_Data to process_
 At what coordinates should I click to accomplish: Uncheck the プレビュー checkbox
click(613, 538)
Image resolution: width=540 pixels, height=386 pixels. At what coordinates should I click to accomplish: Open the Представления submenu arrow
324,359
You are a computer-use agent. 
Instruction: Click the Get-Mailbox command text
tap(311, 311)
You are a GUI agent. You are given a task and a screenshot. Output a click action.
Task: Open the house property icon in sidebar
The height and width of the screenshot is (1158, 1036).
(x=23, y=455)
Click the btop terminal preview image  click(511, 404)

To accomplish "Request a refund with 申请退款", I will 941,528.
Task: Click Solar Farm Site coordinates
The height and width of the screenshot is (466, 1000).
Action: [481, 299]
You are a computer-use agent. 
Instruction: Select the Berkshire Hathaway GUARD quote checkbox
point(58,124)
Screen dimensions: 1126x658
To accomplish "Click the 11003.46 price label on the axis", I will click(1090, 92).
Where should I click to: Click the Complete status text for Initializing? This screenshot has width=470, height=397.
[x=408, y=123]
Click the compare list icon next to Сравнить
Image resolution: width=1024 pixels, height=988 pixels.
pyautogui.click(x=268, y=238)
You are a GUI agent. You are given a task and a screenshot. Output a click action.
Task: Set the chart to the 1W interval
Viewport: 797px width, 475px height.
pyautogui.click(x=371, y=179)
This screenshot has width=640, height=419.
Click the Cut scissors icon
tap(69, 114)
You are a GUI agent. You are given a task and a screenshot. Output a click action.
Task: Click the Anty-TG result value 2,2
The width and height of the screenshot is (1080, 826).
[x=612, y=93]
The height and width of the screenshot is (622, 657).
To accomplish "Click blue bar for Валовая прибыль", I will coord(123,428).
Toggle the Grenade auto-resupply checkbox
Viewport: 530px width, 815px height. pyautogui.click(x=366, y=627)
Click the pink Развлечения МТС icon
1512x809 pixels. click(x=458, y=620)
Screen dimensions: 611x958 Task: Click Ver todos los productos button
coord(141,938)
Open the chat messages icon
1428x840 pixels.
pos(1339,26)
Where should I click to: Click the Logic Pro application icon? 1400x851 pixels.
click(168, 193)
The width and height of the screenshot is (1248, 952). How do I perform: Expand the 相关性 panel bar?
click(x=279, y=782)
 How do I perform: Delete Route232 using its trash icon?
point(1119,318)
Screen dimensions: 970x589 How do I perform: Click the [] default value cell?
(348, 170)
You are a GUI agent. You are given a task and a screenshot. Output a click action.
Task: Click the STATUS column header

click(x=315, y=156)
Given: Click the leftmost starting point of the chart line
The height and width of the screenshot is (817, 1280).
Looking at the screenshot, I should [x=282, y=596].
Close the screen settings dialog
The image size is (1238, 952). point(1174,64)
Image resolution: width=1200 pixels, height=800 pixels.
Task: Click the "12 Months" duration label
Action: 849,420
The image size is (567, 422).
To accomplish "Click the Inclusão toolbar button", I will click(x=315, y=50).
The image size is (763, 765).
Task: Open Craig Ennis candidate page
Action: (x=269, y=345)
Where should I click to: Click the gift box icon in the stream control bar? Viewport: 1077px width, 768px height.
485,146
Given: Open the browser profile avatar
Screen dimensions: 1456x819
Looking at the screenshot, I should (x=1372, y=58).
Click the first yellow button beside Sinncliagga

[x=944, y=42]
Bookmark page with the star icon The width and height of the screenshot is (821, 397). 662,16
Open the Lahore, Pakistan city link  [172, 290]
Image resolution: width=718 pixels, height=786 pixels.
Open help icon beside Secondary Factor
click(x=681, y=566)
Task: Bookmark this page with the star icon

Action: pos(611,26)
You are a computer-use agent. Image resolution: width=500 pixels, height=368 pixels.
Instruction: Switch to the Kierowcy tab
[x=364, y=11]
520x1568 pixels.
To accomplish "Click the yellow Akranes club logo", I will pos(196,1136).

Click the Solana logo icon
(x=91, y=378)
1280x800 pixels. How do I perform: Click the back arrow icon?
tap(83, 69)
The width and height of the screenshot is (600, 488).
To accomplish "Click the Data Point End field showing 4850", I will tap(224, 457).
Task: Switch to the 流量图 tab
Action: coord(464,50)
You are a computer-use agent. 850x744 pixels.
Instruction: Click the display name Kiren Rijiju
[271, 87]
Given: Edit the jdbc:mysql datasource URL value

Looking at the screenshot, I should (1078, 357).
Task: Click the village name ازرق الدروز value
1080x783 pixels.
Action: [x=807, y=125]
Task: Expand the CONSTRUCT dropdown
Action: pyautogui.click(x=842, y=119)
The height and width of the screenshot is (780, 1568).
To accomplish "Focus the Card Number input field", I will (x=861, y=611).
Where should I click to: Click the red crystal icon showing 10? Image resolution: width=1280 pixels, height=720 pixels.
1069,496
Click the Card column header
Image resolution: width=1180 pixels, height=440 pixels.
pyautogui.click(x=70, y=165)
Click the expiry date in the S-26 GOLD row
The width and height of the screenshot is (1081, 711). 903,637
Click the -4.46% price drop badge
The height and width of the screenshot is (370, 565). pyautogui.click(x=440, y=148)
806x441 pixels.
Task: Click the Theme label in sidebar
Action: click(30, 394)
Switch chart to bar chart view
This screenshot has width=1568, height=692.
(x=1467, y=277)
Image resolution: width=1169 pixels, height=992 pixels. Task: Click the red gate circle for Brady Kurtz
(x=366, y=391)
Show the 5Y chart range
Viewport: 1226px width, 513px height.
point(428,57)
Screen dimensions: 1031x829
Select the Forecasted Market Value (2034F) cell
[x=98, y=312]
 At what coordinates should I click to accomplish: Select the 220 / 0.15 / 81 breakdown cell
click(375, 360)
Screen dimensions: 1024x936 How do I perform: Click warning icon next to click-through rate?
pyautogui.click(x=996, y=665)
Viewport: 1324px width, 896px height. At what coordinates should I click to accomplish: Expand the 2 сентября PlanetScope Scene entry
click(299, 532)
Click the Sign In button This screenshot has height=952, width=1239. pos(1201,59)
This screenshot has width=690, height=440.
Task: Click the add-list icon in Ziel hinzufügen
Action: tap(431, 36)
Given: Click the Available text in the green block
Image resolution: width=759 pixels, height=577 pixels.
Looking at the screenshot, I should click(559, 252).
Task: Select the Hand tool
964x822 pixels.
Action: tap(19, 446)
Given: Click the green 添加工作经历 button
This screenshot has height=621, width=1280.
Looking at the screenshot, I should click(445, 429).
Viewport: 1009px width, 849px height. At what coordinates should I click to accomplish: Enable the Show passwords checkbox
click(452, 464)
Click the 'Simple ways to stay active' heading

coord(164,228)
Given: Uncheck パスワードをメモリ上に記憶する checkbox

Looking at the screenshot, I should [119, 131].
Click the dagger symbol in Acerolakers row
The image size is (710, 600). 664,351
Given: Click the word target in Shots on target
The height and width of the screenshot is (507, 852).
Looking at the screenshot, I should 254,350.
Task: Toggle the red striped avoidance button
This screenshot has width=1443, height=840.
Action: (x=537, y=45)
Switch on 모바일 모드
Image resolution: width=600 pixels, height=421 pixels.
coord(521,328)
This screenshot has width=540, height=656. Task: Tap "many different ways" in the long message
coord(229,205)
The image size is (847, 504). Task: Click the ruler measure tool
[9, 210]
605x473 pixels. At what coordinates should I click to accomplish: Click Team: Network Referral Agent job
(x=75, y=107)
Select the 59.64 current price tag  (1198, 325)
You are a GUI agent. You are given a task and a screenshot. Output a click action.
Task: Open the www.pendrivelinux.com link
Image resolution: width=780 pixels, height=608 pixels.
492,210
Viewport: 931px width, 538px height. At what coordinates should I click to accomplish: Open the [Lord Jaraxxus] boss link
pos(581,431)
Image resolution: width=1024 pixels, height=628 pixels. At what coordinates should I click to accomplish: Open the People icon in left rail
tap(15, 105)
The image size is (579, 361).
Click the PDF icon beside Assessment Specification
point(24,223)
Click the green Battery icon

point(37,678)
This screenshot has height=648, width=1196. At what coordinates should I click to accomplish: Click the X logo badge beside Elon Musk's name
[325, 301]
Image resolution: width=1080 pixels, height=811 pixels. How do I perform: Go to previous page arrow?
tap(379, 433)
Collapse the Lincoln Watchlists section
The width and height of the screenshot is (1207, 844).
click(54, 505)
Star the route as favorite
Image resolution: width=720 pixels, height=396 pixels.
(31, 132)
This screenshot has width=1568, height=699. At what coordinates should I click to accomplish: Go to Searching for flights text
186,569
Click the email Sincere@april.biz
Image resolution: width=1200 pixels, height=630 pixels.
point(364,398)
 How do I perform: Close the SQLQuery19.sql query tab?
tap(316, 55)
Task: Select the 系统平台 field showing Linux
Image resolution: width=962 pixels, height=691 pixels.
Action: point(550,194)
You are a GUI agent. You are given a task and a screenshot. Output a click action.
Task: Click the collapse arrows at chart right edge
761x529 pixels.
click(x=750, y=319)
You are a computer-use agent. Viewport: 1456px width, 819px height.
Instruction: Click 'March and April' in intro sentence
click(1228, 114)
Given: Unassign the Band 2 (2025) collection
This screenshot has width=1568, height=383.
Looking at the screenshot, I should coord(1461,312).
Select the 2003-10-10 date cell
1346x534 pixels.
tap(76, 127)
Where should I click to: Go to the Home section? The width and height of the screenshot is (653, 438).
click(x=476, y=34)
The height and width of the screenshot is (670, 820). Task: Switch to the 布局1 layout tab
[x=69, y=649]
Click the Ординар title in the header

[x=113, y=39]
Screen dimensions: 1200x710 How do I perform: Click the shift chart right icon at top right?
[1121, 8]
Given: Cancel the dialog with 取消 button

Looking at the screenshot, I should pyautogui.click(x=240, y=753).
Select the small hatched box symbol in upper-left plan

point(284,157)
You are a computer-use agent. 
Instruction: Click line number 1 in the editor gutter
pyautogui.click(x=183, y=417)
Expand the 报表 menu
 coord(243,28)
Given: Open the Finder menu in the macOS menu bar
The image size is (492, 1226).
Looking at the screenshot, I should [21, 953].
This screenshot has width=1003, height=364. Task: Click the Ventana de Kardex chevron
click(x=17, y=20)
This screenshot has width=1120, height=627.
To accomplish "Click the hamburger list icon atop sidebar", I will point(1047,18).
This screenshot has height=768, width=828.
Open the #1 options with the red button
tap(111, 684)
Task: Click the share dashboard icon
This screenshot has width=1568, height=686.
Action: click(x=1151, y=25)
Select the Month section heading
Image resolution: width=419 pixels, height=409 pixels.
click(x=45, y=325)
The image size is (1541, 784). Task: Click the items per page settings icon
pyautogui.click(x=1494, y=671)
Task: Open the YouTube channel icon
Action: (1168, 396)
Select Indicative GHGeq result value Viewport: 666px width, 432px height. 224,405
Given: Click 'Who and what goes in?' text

_Task directions_
From the entries above, extract only the lines running from the one containing "This screenshot has width=640, height=419." through the one containing "Given: Open the browser profile avatar", inclusive.

_Finished exercise_
This screenshot has width=640, height=419.
Click the Cut scissors icon
tap(69, 114)
You are a GUI agent. You are given a task and a screenshot. Output a click action.
Task: Click the Anty-TG result value 2,2
The width and height of the screenshot is (1080, 826).
[x=612, y=93]
The height and width of the screenshot is (622, 657).
To accomplish "Click blue bar for Валовая прибыль", I will coord(123,428).
Toggle the Grenade auto-resupply checkbox
Viewport: 530px width, 815px height. pyautogui.click(x=366, y=627)
Click the pink Развлечения МТС icon
1512x809 pixels. click(x=458, y=620)
Screen dimensions: 611x958 Task: Click Ver todos los productos button
coord(141,938)
Open the chat messages icon
1428x840 pixels.
pos(1339,26)
Where should I click to: Click the Logic Pro application icon? 1400x851 pixels.
click(168, 193)
The width and height of the screenshot is (1248, 952). How do I perform: Expand the 相关性 panel bar?
click(x=279, y=782)
 How do I perform: Delete Route232 using its trash icon?
point(1119,318)
Screen dimensions: 970x589 How do I perform: Click the [] default value cell?
(348, 170)
You are a GUI agent. You are given a task and a screenshot. Output a click action.
Task: Click the STATUS column header

click(x=315, y=156)
Given: Click the leftmost starting point of the chart line
The height and width of the screenshot is (817, 1280).
Looking at the screenshot, I should [x=282, y=596].
Close the screen settings dialog
The image size is (1238, 952). point(1174,64)
Image resolution: width=1200 pixels, height=800 pixels.
Task: Click the "12 Months" duration label
Action: 849,420
The image size is (567, 422).
To accomplish "Click the Inclusão toolbar button", I will click(x=315, y=50).
The image size is (763, 765).
Task: Open Craig Ennis candidate page
Action: (x=269, y=345)
Where should I click to: Click the gift box icon in the stream control bar? Viewport: 1077px width, 768px height.
485,146
Given: Open the browser profile avatar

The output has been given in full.